§ Stored rows:

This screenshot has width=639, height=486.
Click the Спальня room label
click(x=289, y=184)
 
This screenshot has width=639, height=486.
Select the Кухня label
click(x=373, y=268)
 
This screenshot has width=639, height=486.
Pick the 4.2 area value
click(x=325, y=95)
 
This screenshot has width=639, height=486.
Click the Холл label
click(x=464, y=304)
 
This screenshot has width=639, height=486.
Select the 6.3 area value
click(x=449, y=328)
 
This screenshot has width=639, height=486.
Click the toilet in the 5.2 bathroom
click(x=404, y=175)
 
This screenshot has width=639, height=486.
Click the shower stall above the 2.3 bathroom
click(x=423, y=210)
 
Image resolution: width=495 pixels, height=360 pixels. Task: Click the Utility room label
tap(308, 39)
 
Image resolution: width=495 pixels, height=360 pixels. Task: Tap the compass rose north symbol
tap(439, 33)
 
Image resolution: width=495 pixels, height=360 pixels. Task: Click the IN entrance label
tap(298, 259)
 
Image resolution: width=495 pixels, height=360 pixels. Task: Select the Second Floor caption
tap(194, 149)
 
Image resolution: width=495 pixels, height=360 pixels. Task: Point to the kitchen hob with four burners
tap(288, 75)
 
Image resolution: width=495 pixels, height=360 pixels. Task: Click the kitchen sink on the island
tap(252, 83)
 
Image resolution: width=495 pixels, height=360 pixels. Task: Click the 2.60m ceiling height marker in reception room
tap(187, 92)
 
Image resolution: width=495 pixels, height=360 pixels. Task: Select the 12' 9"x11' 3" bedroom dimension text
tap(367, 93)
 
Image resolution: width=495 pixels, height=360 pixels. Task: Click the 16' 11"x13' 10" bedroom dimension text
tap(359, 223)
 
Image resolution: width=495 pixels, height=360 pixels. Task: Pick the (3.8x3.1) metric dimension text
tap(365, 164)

§ Exercise brief: Please rewrite all of the data above with "label" replaced by "tag" wherever it occurs, leaving everything else unchanged.

§ The reply:
This screenshot has width=639, height=486.
Click the Спальня room tag
click(x=289, y=184)
 
This screenshot has width=639, height=486.
Select the Кухня tag
click(x=373, y=268)
 
This screenshot has width=639, height=486.
Pick the 4.2 area value
click(x=325, y=95)
 
This screenshot has width=639, height=486.
Click the Холл tag
click(x=464, y=304)
 
This screenshot has width=639, height=486.
Select the 6.3 area value
click(x=449, y=328)
 
This screenshot has width=639, height=486.
Click the toilet in the 5.2 bathroom
click(x=404, y=175)
 
This screenshot has width=639, height=486.
Click the shower stall above the 2.3 bathroom
click(x=423, y=210)
 
Image resolution: width=495 pixels, height=360 pixels. Task: Click the Utility room tag
tap(308, 39)
 
Image resolution: width=495 pixels, height=360 pixels. Task: Tap the compass rose north symbol
tap(439, 33)
 
Image resolution: width=495 pixels, height=360 pixels. Task: Click the IN entrance tag
tap(298, 259)
 
Image resolution: width=495 pixels, height=360 pixels. Task: Select the Second Floor caption
tap(194, 149)
 
Image resolution: width=495 pixels, height=360 pixels. Task: Point to the kitchen hob with four burners
tap(288, 75)
 
Image resolution: width=495 pixels, height=360 pixels. Task: Click the kitchen sink on the island
tap(252, 83)
 
Image resolution: width=495 pixels, height=360 pixels. Task: Click the 2.60m ceiling height marker in reception room
tap(187, 92)
 
Image resolution: width=495 pixels, height=360 pixels. Task: Select the 12' 9"x11' 3" bedroom dimension text
tap(367, 93)
 
Image resolution: width=495 pixels, height=360 pixels. Task: Click the 16' 11"x13' 10" bedroom dimension text
tap(359, 223)
 
Image resolution: width=495 pixels, height=360 pixels. Task: Pick the (3.8x3.1) metric dimension text
tap(365, 164)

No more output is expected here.